Last week I wrote a blog post advising companies of my top security tips. For individuals concerned about their personal and financial data, these are some of my recommendations:
- Use a credit card, one credit card, to do all of your online shopping. That way you can track payments much easier and if the card is defrauded, the bank will take the hit.
- Check your bank statements regularly for unusual payments and call the bank if you’re concerned. If you’re a TalkTalk customer and you’re worried, speak to your bank about what they can do to monitor your account and block any large or unusual payments.
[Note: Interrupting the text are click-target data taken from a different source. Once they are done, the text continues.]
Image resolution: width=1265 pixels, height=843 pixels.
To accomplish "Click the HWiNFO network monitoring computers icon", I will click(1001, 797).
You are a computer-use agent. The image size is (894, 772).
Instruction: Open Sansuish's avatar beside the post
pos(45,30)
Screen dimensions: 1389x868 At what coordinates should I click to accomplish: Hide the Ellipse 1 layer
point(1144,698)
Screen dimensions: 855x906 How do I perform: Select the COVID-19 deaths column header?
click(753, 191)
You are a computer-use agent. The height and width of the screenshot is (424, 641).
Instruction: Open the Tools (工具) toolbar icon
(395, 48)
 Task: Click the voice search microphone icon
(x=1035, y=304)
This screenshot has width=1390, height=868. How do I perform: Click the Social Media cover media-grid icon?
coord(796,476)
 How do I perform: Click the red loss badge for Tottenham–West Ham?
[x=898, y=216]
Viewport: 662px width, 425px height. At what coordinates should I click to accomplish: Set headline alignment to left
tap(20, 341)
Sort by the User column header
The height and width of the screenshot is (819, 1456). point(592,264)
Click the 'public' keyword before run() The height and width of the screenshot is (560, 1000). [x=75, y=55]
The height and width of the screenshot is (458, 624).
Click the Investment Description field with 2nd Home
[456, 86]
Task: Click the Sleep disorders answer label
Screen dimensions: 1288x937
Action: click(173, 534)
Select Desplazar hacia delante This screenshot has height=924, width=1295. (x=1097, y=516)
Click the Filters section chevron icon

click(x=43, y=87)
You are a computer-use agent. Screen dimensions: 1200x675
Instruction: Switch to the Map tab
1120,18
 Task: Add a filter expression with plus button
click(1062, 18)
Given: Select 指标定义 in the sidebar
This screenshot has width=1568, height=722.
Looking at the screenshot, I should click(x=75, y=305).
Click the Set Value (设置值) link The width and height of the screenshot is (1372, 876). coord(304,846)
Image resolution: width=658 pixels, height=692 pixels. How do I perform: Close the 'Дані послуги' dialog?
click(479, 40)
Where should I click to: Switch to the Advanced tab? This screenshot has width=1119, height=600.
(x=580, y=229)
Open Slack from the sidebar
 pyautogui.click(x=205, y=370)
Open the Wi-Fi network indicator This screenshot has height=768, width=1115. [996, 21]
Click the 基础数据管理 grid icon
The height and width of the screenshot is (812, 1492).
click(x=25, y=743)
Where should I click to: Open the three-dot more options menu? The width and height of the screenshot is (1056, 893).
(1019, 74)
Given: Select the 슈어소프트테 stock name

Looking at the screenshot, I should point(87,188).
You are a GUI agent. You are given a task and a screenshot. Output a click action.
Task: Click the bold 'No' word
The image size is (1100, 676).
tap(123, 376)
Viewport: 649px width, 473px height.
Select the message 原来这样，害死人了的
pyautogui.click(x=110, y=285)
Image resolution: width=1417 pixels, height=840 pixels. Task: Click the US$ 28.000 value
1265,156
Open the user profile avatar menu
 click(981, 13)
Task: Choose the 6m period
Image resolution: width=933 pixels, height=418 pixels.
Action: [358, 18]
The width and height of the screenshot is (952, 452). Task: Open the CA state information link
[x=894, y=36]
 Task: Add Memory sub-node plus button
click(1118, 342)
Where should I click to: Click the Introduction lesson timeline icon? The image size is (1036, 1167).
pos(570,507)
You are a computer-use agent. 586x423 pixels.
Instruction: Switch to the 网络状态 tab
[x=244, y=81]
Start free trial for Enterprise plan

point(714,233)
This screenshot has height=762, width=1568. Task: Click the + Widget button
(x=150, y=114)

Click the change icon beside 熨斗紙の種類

- Watch out for phishing emails or calls in the wake of this (and all) data breaches. Criminals often use breaches like this to carry out more scams – TalkTalk, banks, and any reputable company will not send you an email or call you asking for login, payment or account details. If you receive any communication you’re not sure of, you can always get the company’s customer service number from another source (for example, one of your latest bills or their website, but not from the email or call you’re concerned about) and phone them to check. It’s always better to be safe than sorry.
- Don’t click on links or download attachments that you’re not expecting or from people you don’t know.
- Use strong, unique passwords and, given the challenges with that, consider password management software.
- Use two-factor authentication wherever possible.
Perhaps most importantly, as consumers, we need to demand more from organisations and hold them to account. Reports that TalkTalk customers are being charged a £250 penalty to leave are disappointing (although probably not surprising). TalkTalk must be very worried about the reputational damage that this attack is wreaking, the lack of trust it is engendering among consumers and the impact of this, namely losing customers and profit. TalkTalk have already lost £360m in value in the wake of this attack, there is talk of huge compensation payouts and calls for Harding’s resignation. To some extent, companies will only truly take security seriously when it becomes a competitive advantage. Until organisations feel that security is a way to win or lose customers, they generally see it as a sunk cost. Too often it is only when they’re trying to weather the storm of an information breach (i.e. when it is too late) that organisations recognise the true value of information security – as Dido Harding would no doubt confirm this week.